New project to investigate and share international best practice in digital technology within education
The collaborative team – made up of partner universities and schools in the UK, Netherlands, Germany, Portugal, Belgium and Hungary – will pool together new research and insight from each country to collectively strengthen the inclusivity of the education systems across Europe through digital learning opportunities.
Professor Mhairi Beaton, of the Carnegie School of Education at Leeds Beckett, and one of the leaders of the project, explained: “It is extremely important that we make sure that all children are included in an excellent education. COVID-19 has had a dramatic effect on education worldwide - and the use of digital technology has expanded vastly across all stages of education.
“It is very exciting to be working with our partners across Europe – whilst we are geographically different and have differing educational policies, we are facing many of the same challenges. By working together and pooling our knowledge, we can improve education here in the UK and make it a truly 21st century education for all children.”
The team will collaborate with young people, parents and teachers across Europe to find out what has been working, and not working, for them, in terms of digital learning.
Rachel Lofthouse, Professor of Teacher Education at Leeds Beckett, and co-leader of the project, said: “We have seen many instances of creative digital education developed by teachers during the pandemic. Rather than starting with a blank slate, we want to acknowledge this innovative practice and develop them further - providing not just guidance for digital practice, but resources to support changes in thinking, understanding of dilemmas and possible ways to develop solutions within digital practice.”
The key aims of the project are:
- To increase educators’ abilities and confidence in providing effective and inclusive digital learning opportunities;
- To support educators’ abilities to manage change in their working practices – through developing their co-coaching skills and attitudes;
- To help the wider community – including parents, carers and other family members – to understand and support educators and young people in digital learning contexts.
Professor Lofthouse explained: “One of our strengths here at Leeds Beckett is our unique CollectivEd research centre for mentoring, coaching and professional learning. We will use our expertise to help schools develop co-coaching communities to explore and share new ideas related to digital education – and empower them to make changes.
“Through the centre we also have a large international network of practitioners and researchers who will input into the project – and help to share the new resources that we will create. This means there will be a huge potential for long-lasting positive change in education practice across the world.”
Professor Beaton added: “During the pandemic, digital technology has brought many positives. For example, children with autism have told us that having the ability to attend online classes with their cameras switched off has been a great help in removing the challenging social aspect of school – allowing them to concentrate solely on learning.
“By drawing on the wide expertise of our project team, we want to focus on the positives of the digital tools we have been using and find practices that can work for us all – and support all children as best we can – through this pandemic and into the future.”
The team want to increase the capacity of school leaders to build professional competencies across the school – and will produce a series of free, practical resources for all educational sectors, and all career stages, across national boundaries.
The resources will all be available online and will include:
- An interactive learning resource for teachers to develop their skills in teaching in the digital environment;
- An online toolbox to develop educators’ coaching skills – to guide them through creating new co-coaching communities to support future change;
- An interactive digital resource for families and the wider community to learn how to support young people in the ‘what and how’ of creating a suitable digital learning environment – from digital security to methods of learning and teaching.
Professor Beaton said: “The project will be very co-participatory with the volunteer parents, pupils, educators and members of the wider community who share their views with us. In this way, our resources will be very practical and real – and have a real impact on teachers, young people and their families.”
Professor Lofthouse added: “It is so valuable to us to collaborate with our European networks – it helps us to improve education in the UK in a way that is unique. By crossing boundaries, we can draw from a wide pool of expertise and motivations and it reminds us that there are alternative ways that we can try – which can help us to meet the needs of all pupils.”
The two-year project – entitled Reimagining A Positive Direction for Education (RAPIDE) - has received funding of €292,882 from Erasmus+.
The Leeds Beckett University team leading the project is Professor Mhairi Beaton, Professor Rachel Lofthouse, Meri Nasilyan and Diana Tremayne; and the full list of partners is: University of Aberdeen (Scotland), PLATO Research Institute at University of Leiden (Netherlands), Fontys University of Applied Sciences (Netherlands), National Education Institute of Slovenia, Seminar für Ausbildung und Fortbildung der Lehrkräfte (Gymnasien) Tübingen (Germany), University of Aberta (Portugal), Katholiek Onderwijs Vlaanderen (Belgium) and Eötvös Loránd University (Hungary).
══════
**Exercise description**
Reproduce the passage of the text about the digital education project word for word, starting at "The team want" and ending at "across national boundaries.".

**Extracted records**
══════
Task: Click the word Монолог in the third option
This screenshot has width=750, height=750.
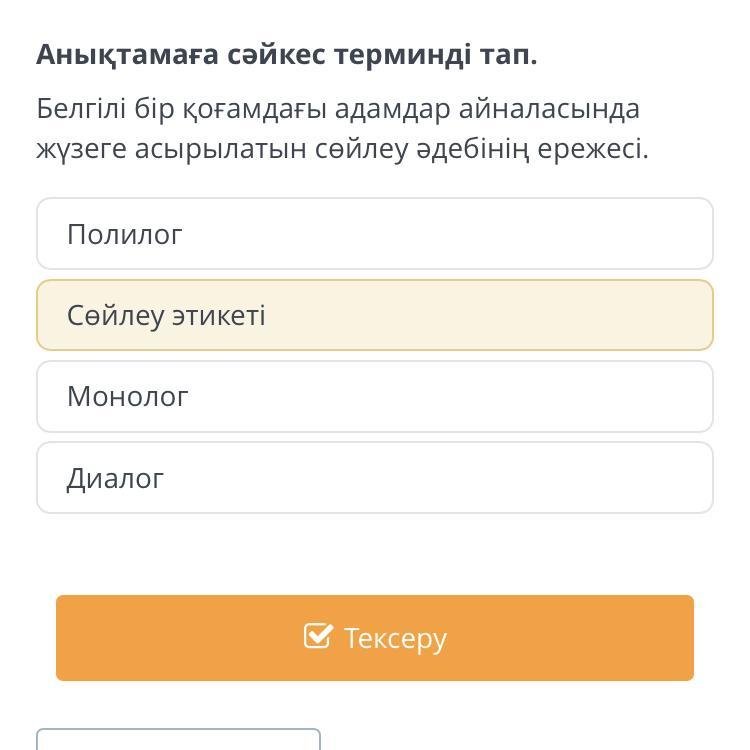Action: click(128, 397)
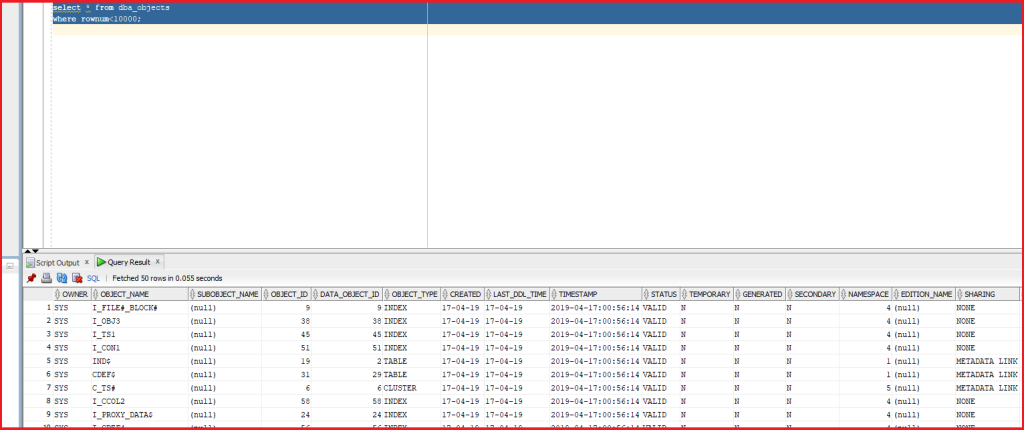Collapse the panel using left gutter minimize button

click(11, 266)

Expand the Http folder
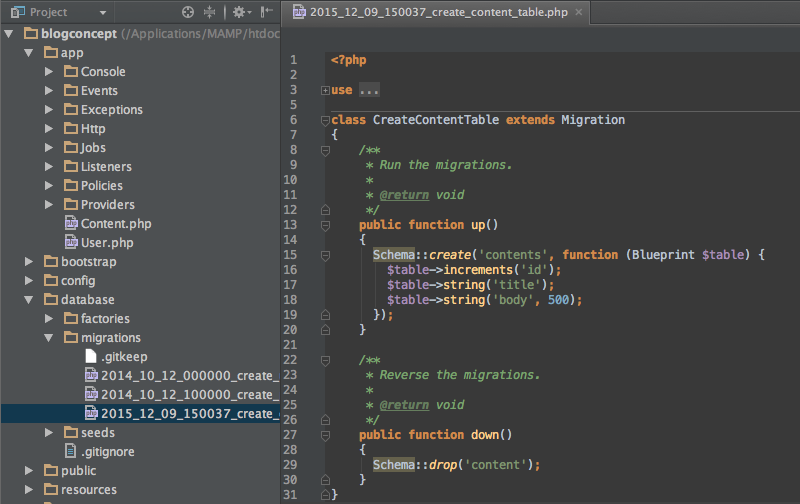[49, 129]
══════
**Result of the exercise**
The team want to increase the capacity of school leaders to build professional competencies across the school – and will produce a series of free, practical resources for all educational sectors, and all career stages, across national boundaries.